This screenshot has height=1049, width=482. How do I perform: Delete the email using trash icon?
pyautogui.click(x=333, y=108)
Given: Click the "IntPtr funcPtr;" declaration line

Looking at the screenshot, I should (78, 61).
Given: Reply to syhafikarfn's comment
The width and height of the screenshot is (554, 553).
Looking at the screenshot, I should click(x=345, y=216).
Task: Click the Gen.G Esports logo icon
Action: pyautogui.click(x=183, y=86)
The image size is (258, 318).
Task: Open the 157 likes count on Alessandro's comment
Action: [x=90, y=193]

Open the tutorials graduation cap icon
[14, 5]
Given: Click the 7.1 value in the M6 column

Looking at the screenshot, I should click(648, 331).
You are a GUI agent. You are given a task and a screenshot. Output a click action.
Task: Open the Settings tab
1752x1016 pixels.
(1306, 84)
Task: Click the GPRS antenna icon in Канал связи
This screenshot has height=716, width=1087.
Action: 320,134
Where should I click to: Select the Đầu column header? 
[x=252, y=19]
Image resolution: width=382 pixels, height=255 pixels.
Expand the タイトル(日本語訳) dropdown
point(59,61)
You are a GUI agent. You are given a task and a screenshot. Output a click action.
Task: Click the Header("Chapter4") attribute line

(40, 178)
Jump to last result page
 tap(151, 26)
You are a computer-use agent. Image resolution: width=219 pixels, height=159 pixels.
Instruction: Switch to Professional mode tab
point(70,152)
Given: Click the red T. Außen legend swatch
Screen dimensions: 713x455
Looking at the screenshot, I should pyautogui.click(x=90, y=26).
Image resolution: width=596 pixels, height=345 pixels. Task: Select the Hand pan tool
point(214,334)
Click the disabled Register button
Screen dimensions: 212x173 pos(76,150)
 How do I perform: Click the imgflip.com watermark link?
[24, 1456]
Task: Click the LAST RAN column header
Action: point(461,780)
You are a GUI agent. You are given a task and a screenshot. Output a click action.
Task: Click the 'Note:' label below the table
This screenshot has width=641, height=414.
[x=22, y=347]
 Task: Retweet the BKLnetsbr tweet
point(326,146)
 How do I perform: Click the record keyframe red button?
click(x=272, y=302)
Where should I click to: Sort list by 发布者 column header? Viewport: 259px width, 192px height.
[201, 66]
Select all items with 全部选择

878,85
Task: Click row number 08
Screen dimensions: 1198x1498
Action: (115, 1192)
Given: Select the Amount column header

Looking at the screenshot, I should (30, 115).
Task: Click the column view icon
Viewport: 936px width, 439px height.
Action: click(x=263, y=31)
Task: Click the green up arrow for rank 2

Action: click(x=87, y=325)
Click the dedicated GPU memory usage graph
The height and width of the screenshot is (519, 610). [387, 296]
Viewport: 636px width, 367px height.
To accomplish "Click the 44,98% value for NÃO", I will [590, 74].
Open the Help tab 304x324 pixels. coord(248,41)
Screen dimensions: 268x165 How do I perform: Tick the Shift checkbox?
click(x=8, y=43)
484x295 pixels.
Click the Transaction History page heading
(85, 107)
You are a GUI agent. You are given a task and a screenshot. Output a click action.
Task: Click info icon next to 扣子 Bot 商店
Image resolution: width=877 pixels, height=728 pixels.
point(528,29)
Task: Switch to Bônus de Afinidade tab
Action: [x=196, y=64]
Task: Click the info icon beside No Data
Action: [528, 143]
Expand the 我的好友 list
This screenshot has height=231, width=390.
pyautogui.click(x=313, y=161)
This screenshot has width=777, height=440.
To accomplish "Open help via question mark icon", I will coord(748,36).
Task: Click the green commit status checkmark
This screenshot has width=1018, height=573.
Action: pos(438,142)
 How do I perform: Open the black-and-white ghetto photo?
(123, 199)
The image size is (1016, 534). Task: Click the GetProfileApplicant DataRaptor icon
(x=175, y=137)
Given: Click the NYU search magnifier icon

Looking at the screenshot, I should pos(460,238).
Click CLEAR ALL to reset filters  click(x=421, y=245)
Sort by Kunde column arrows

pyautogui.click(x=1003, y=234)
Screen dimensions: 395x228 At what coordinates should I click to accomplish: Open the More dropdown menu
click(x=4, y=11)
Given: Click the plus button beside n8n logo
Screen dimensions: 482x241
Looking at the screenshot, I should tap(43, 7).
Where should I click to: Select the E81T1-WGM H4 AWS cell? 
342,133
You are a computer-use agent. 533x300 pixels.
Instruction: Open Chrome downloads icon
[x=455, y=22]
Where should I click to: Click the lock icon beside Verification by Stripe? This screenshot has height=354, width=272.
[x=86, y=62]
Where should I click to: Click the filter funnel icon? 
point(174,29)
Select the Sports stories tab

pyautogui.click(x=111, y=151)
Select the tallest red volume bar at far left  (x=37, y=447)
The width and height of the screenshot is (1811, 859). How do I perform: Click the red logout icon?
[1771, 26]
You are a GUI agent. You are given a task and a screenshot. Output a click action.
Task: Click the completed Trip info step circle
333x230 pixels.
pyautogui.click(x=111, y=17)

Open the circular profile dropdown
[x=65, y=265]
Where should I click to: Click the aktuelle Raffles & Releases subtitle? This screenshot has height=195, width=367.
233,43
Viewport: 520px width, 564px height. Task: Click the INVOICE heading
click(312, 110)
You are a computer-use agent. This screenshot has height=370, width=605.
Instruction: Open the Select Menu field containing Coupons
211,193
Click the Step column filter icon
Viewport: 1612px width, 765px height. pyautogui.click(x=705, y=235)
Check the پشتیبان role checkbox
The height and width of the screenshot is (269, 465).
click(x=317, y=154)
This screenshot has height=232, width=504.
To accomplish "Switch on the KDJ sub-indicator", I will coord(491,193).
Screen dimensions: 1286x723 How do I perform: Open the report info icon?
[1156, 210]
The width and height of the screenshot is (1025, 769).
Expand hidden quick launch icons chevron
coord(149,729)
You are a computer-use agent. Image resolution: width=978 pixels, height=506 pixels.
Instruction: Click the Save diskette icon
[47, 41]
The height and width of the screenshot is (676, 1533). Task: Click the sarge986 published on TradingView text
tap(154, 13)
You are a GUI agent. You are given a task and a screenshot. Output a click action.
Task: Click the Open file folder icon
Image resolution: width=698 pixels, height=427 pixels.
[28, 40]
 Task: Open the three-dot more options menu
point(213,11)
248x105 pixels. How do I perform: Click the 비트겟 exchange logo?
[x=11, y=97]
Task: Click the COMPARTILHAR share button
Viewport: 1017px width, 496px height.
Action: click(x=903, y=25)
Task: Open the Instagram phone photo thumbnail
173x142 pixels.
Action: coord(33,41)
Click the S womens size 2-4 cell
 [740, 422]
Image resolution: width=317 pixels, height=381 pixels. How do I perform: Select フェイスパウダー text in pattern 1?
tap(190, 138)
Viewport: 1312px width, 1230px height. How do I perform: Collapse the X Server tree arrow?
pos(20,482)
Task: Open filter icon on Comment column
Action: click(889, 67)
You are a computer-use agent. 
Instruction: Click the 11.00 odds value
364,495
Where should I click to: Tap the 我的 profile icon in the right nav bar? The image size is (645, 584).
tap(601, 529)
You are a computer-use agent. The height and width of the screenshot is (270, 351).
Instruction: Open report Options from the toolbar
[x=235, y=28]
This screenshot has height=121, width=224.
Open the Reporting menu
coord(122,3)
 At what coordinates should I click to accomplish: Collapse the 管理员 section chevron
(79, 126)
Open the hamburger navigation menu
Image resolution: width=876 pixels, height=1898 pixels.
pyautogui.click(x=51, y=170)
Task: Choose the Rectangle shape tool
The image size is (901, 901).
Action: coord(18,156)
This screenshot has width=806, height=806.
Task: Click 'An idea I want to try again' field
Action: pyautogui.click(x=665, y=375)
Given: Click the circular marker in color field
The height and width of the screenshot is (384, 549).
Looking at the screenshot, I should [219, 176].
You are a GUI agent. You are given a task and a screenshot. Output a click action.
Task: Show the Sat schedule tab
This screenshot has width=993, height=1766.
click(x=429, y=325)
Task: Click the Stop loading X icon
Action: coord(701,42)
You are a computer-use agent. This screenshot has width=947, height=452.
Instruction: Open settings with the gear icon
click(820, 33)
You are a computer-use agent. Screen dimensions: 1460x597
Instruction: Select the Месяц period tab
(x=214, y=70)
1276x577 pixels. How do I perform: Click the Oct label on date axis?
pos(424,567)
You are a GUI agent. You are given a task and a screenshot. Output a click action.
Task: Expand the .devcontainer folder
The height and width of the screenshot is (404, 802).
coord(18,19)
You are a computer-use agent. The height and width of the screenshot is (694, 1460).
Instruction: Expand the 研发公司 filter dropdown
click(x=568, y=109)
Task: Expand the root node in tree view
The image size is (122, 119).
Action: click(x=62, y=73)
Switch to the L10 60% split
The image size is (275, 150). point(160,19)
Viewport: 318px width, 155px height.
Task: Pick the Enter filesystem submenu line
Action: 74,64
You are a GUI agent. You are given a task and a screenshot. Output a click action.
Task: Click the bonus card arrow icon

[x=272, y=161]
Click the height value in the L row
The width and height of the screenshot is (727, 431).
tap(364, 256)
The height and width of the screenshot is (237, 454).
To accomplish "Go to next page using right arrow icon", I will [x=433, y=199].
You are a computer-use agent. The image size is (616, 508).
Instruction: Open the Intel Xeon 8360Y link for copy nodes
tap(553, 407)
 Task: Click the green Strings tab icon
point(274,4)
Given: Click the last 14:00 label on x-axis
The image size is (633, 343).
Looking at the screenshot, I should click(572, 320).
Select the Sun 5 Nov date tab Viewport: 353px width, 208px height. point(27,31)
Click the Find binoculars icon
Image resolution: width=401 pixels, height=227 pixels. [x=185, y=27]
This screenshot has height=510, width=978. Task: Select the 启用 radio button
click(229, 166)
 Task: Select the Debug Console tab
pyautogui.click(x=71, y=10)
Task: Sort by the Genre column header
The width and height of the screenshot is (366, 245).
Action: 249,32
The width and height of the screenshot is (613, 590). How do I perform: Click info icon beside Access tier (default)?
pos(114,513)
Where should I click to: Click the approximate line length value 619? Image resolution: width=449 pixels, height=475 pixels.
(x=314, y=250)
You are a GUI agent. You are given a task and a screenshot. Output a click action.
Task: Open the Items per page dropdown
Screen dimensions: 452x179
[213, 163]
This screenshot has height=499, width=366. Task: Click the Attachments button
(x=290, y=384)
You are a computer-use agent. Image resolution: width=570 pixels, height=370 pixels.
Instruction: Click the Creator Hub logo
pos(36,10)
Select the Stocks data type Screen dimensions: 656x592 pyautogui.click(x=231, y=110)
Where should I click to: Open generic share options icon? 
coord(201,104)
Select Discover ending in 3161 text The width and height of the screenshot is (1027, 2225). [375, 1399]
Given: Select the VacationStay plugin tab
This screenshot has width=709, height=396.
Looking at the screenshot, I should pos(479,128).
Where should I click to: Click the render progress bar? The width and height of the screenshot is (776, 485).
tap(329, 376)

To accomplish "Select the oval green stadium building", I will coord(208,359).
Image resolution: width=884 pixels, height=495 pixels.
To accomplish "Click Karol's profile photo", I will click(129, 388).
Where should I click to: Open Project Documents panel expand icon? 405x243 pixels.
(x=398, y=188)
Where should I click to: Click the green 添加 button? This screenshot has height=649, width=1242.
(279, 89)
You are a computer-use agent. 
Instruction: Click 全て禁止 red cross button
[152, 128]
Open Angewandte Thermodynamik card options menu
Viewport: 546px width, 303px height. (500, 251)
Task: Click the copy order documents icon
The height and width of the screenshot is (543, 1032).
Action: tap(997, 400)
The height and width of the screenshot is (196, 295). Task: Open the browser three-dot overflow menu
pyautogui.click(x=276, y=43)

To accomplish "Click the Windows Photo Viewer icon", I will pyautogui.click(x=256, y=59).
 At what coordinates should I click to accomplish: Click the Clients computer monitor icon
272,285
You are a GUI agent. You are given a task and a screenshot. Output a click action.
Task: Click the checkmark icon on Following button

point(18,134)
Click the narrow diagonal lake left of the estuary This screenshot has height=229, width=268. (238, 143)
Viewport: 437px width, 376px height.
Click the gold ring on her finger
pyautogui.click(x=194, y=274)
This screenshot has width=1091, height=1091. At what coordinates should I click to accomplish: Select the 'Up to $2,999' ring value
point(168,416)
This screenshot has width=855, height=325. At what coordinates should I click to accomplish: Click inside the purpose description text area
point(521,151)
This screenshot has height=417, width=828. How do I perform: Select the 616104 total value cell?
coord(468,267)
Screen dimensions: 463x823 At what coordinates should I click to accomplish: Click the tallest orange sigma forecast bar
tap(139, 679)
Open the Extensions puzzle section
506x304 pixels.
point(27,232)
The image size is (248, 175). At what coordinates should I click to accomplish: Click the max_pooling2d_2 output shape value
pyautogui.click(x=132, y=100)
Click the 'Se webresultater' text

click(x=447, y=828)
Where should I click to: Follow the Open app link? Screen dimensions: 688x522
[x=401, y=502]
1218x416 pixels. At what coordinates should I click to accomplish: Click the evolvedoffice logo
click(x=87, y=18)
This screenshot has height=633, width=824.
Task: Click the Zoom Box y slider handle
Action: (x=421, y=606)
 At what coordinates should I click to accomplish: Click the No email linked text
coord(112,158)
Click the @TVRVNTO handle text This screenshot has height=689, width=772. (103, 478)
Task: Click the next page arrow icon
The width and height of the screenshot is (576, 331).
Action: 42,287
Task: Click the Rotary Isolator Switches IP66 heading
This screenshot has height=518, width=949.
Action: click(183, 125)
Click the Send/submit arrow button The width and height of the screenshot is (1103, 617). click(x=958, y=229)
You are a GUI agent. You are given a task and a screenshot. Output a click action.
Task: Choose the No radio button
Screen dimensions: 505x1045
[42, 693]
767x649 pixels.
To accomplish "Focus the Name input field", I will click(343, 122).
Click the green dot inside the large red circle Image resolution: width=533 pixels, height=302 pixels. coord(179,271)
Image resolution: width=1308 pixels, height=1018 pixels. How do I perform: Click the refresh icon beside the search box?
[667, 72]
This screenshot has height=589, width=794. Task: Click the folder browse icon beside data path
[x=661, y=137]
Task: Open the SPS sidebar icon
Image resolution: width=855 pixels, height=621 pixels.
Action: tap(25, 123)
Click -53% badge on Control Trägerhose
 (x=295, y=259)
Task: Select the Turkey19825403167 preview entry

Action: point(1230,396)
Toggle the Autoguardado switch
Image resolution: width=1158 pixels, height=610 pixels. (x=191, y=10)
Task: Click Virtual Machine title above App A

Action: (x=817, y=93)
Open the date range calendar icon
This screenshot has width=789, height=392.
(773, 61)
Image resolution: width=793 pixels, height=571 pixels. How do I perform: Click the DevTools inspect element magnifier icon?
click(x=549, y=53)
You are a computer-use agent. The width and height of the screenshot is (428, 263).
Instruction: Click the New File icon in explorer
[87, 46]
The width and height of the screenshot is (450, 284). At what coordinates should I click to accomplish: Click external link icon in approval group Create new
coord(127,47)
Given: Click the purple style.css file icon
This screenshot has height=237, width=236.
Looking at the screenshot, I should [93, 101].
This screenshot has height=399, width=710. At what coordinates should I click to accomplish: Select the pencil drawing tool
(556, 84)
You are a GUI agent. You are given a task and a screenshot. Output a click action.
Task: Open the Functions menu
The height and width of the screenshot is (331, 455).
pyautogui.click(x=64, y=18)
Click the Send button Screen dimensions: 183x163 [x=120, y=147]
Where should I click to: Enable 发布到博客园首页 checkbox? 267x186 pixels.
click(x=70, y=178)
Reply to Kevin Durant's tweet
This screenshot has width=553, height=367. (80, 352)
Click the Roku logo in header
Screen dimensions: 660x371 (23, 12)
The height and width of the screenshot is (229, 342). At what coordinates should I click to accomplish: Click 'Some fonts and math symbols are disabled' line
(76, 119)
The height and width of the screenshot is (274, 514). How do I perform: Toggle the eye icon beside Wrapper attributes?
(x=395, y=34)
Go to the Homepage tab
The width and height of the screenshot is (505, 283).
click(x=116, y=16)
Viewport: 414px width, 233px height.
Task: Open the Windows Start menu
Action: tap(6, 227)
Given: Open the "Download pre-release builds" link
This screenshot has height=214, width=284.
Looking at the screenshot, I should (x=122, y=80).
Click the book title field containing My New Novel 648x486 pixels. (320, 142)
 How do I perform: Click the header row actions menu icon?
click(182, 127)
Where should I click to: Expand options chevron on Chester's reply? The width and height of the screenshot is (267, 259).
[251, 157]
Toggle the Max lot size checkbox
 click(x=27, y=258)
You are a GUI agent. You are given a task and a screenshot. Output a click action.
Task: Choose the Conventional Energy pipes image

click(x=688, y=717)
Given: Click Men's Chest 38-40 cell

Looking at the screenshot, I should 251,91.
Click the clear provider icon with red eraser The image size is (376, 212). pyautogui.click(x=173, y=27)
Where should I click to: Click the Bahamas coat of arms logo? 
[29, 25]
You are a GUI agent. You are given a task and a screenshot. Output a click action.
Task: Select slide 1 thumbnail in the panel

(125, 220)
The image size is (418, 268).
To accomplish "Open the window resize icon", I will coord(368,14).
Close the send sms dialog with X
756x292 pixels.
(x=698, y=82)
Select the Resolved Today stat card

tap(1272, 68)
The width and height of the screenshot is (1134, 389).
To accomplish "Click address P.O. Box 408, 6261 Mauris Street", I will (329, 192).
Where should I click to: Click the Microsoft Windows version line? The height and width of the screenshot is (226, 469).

**YOUR ASSIGNMENT:**
Find the lines above that contain the word "next" and collect them.

**SOLUTION FOR THIS PROBLEM:**
Task: Click info icon next to 扣子 Bot 商店
To accomplish "Go to next page using right arrow icon", I will [x=433, y=199].
Task: Click the next page arrow icon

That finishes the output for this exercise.